Cinemateca Capitólio recebe doação de curta gaúcho realizado na década de 1980 Â
O curta-metragem Viva a Morte, produção de 1987 dirigida pelo cineasta Omar de Barros Filho, passou a integrar recentemente o acervo da Cinemateca Capitólio. Viva a Morte foi um dos curtas financiados pelo 1º Concurso de Projetos de Curta-Metragem, lançado em 1986 pela APTC-RS (Associação Profissional de Técnicos Cinematográficos do Rio Grande do Sul), através de um convênio com o Governo do Estado, a Assembleia Legislativa e a Embrafilme.
O mesmo concurso viabilizou a produção dos curtas Treiler, de Otto Guerra, José Maia e Lancast Mota, O Dia em que Dorival Encarou a Guarda, de José Pedro Goulart e Jorge Furtado, Passageiros, de Carlos Gerbase e Glênio Póvoas, e A Voz da Felicidade, de Nelson Nadotti.
Com 10 minutos de duração, Viva a Morte teve sua primeira exibição no Festival de Gramado de 1987, e discute a permanência da ideologia fascista após o final da Segunda Guerra Mundial, a partir da história de um imigrante espanhol radicado no Brasil.
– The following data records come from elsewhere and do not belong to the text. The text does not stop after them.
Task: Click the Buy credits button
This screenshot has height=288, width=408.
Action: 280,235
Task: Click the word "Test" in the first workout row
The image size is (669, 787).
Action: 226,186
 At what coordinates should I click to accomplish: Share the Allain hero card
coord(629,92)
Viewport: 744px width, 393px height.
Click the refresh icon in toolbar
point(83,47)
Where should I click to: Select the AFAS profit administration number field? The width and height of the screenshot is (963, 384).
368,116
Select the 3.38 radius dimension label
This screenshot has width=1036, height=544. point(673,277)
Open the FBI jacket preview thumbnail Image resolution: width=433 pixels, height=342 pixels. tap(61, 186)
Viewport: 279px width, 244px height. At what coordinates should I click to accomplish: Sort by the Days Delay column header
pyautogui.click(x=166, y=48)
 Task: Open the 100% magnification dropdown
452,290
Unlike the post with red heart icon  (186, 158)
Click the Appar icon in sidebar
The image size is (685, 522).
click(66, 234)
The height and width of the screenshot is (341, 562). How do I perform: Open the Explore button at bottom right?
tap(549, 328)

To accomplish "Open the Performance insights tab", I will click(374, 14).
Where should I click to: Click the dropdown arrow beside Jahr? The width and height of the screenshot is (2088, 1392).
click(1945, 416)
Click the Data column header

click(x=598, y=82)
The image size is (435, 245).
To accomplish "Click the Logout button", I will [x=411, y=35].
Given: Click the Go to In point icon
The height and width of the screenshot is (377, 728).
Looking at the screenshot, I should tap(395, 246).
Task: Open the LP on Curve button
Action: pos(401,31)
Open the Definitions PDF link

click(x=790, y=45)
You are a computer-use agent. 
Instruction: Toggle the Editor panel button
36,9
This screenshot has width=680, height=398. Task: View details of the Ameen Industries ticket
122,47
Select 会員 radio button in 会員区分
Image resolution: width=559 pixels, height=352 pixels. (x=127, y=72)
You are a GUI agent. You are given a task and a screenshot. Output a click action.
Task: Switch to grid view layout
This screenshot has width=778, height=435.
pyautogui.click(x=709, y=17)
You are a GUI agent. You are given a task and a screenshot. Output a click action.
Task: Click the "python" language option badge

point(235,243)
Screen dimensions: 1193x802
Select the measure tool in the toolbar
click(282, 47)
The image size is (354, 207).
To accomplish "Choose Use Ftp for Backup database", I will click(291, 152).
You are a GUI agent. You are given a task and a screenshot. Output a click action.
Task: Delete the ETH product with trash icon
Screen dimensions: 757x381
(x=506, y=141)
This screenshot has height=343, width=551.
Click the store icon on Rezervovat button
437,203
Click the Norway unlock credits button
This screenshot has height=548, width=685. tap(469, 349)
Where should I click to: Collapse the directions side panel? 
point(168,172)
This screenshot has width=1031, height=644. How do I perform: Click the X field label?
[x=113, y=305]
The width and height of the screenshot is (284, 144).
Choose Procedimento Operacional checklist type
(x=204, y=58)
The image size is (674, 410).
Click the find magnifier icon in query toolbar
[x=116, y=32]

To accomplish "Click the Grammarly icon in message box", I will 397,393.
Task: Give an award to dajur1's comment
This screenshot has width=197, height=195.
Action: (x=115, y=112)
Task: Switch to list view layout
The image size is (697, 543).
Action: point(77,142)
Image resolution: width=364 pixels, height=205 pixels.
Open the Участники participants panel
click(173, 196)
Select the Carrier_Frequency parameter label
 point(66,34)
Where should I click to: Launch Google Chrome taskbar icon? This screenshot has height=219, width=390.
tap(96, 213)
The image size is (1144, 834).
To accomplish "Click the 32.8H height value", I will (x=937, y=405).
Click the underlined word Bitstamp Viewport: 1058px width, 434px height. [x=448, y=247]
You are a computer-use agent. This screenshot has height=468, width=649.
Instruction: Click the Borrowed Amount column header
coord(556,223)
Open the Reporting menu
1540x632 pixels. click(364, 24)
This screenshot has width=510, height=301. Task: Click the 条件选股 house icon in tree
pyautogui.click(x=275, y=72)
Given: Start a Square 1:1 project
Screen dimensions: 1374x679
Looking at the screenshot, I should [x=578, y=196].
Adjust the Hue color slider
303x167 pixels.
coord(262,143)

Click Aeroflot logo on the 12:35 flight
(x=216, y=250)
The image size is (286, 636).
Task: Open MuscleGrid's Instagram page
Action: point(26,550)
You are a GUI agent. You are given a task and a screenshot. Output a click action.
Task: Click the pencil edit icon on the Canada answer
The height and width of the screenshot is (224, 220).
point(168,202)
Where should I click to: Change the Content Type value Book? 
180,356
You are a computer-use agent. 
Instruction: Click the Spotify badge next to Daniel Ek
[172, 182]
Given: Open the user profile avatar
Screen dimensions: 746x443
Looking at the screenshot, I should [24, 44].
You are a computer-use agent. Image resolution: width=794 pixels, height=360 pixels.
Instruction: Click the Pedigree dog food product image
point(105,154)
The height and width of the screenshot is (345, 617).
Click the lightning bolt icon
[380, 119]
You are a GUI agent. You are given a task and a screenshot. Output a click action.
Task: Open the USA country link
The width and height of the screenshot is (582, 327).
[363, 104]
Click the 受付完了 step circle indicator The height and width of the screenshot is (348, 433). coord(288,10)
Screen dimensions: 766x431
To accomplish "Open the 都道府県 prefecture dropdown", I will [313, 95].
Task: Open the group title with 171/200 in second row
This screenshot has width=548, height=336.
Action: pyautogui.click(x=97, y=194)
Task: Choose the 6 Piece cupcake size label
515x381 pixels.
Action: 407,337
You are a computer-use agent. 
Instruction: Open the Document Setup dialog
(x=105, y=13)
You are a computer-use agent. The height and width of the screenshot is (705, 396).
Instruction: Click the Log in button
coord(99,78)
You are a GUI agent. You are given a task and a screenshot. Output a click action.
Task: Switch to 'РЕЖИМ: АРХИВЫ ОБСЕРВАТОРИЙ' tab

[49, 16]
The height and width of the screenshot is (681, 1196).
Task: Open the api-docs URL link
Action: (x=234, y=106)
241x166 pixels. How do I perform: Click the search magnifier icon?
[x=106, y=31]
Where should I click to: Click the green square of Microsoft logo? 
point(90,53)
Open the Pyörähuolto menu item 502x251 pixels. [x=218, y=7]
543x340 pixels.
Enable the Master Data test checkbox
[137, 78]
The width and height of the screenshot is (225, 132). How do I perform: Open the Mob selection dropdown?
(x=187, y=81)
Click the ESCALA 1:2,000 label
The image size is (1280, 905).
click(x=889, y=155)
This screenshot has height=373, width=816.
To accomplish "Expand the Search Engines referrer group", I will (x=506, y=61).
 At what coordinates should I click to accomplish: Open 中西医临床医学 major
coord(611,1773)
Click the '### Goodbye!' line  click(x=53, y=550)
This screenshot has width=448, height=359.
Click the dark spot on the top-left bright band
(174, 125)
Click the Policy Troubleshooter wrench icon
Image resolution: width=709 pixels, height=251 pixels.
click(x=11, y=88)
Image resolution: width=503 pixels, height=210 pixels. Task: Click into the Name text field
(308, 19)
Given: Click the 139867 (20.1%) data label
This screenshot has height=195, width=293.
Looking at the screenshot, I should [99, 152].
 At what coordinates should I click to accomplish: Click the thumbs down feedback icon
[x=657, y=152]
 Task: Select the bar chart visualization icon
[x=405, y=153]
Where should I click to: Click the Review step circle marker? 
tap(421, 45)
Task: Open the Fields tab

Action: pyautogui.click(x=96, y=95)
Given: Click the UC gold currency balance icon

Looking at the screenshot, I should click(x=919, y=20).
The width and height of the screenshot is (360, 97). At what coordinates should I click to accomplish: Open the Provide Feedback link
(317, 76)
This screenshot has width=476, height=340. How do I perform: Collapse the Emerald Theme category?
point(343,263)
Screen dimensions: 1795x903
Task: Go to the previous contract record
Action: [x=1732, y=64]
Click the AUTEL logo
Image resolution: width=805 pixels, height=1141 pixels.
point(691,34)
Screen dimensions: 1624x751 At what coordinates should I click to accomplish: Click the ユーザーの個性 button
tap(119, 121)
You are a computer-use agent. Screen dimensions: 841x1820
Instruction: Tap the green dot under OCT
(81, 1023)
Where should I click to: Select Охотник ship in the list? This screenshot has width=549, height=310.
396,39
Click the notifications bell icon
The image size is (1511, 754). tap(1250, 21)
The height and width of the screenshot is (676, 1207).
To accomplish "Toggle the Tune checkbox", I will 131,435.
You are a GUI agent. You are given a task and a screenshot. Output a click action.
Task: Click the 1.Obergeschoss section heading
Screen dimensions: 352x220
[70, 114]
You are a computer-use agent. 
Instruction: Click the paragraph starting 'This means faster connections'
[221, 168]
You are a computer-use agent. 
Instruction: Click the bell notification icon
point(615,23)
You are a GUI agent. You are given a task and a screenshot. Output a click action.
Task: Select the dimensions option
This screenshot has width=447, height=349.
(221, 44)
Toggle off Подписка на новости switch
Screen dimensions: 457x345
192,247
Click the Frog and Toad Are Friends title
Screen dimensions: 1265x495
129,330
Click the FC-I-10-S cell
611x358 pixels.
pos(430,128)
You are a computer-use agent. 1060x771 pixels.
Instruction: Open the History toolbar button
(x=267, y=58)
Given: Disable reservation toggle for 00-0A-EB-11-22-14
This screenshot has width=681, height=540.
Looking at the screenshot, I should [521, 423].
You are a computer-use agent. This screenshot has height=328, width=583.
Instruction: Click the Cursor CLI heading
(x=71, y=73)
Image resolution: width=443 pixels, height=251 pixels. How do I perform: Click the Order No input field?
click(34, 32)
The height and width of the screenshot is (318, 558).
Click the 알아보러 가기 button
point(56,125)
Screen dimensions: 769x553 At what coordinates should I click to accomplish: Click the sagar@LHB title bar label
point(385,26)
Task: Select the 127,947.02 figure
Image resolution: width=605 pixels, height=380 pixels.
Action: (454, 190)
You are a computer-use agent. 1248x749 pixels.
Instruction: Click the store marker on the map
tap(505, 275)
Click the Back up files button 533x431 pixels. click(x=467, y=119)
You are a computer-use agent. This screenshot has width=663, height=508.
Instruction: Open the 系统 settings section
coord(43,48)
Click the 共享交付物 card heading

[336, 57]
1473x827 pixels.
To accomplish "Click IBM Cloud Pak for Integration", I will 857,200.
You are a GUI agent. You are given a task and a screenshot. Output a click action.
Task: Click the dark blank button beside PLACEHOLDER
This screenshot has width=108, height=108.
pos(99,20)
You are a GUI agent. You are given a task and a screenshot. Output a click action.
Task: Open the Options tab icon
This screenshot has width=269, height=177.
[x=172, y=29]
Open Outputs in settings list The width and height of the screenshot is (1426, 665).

A coordenadora de Cinema e Audiovisual da Secretaria Municipal da Cultura, Daniela Mazzilli, explica que após ser higienizada e catalogada, a única cópia em 35mm de Viva a Morte deverá ser restaurada digitalmente em 4K pela Cinemateca Capitólio, que desde 2024 iniciou um processo de resgate de obras fundamentais da cinematografia gaúcha.